Extrahierter Text
Dienstag, 8. Oktober 2013

Steuerhöhungen und der Selbstzweck

Diese Schlagzeile in der Welt (wo sonst?): "Deutschlands Superreichen geht es so gut wie nie..." steht zu den Meldungen über die Zunahme der Schere zwischen Arm und Reich wie Öl, das man ins Feuer gießt.
Unsere Partei, die SPD, ist im Rahmen der Sondierungen zu etwaigen Koalitionsgesprächen von der Wahlaussage zu Steuererhöhungen bei Spitzenverdienern abgerückt. Nun heißt es, dass diese Forderung nach Erhöhungen "kein Selbstzweck" seien, was landauf-landab von den Funktionären nachgebetet wird. Ganz spärliche Stimmen, die den Wert dieser Steuermaßnahmen bei Spitzenverdienern (und nur da macht es Sinn) als Wert an sich, nämlich als Gerechtigkeitswert messen, verstummen mehr und mehr.
Gerechtigkeit, soziale zumal, ist aber eine Grundidee der SPD und man hat den Eindruck, sie wird hier mal so einfach über Bord geworfen. Ist das nicht symptomatisch? Unser Funktionäre wollen in die Regierung, um zu gestalten, wie es immer so schön heißt, und selbst um den Preis der Opferung von Grundideen. Aber opfert unsere Partei nicht schon lange Grundideen der höheren "Vernunft" der Verbürgerlichung? Und wenn man "in die Regierung" will, ist einem alles recht. Klar, die Steuereinnahmen "sprudeln", man kann also die Ausgaben für Bildung und Infrastruktur etwa auch ohne Steuererhöhungen finanzieren. Aber darum geht es nicht, zumindest nicht nur!
Hier wird mit der Ehre der SPD gespielt. Wenn man die Gerechtigkeitslücke in unserer Republik so schamlos dem Pöstchenschacher opfert, kann man sich dann noch als Sozi im Spiegel betrachten?

Erfasste Daten
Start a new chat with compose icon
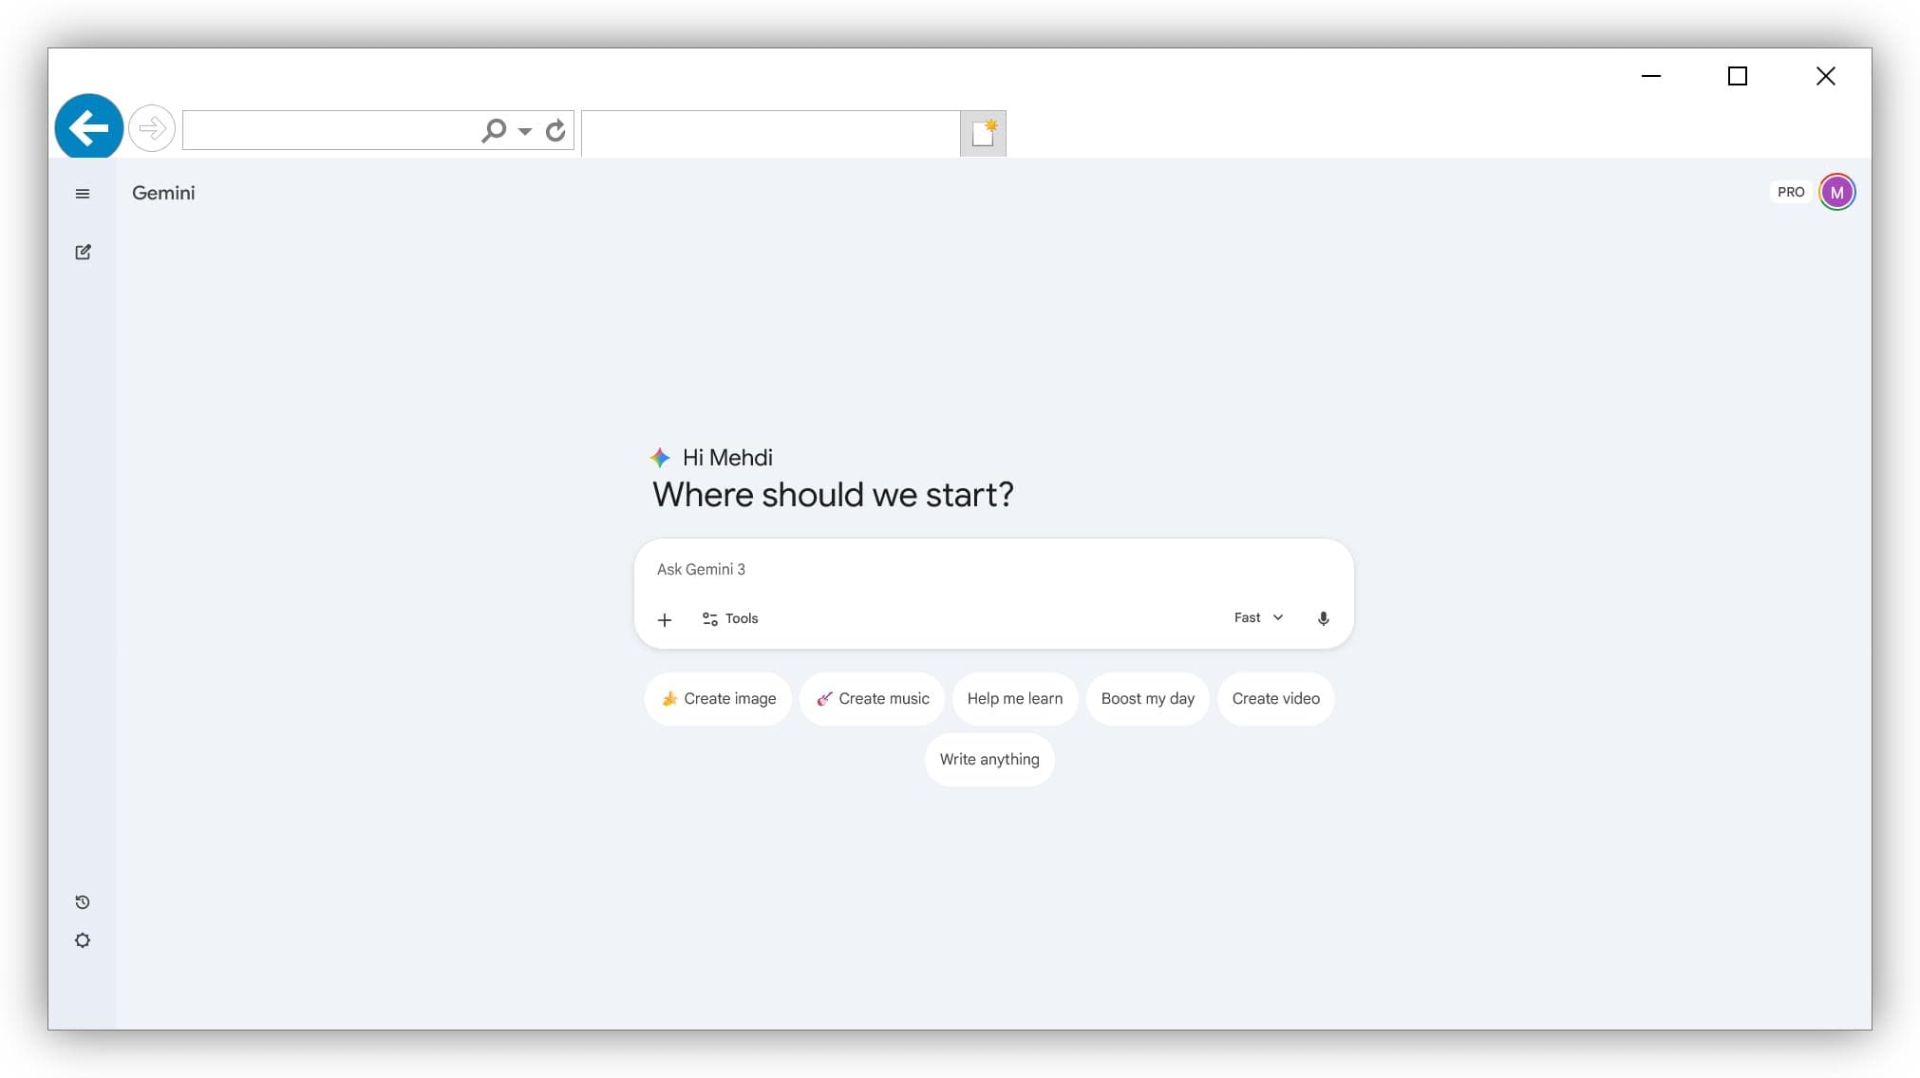 click(x=83, y=252)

Zur Aufgabe
Schreibe aus dem Text über Steuererhöhungen und die SPD den Abschnitt wortgetreu ab, beginnend bei „Steuerhöhungen und der“ und endend bei „mehr und mehr.“.

Lösung
Steuerhöhungen und der Selbstzweck

Diese Schlagzeile in der Welt (wo sonst?): "Deutschlands Superreichen geht es so gut wie nie..." steht zu den Meldungen über die Zunahme der Schere zwischen Arm und Reich wie Öl, das man ins Feuer gießt.
Unsere Partei, die SPD, ist im Rahmen der Sondierungen zu etwaigen Koalitionsgesprächen von der Wahlaussage zu Steuererhöhungen bei Spitzenverdienern abgerückt. Nun heißt es, dass diese Forderung nach Erhöhungen "kein Selbstzweck" seien, was landauf-landab von den Funktionären nachgebetet wird. Ganz spärliche Stimmen, die den Wert dieser Steuermaßnahmen bei Spitzenverdienern (und nur da macht es Sinn) als Wert an sich, nämlich als Gerechtigkeitswert messen, verstummen mehr und mehr.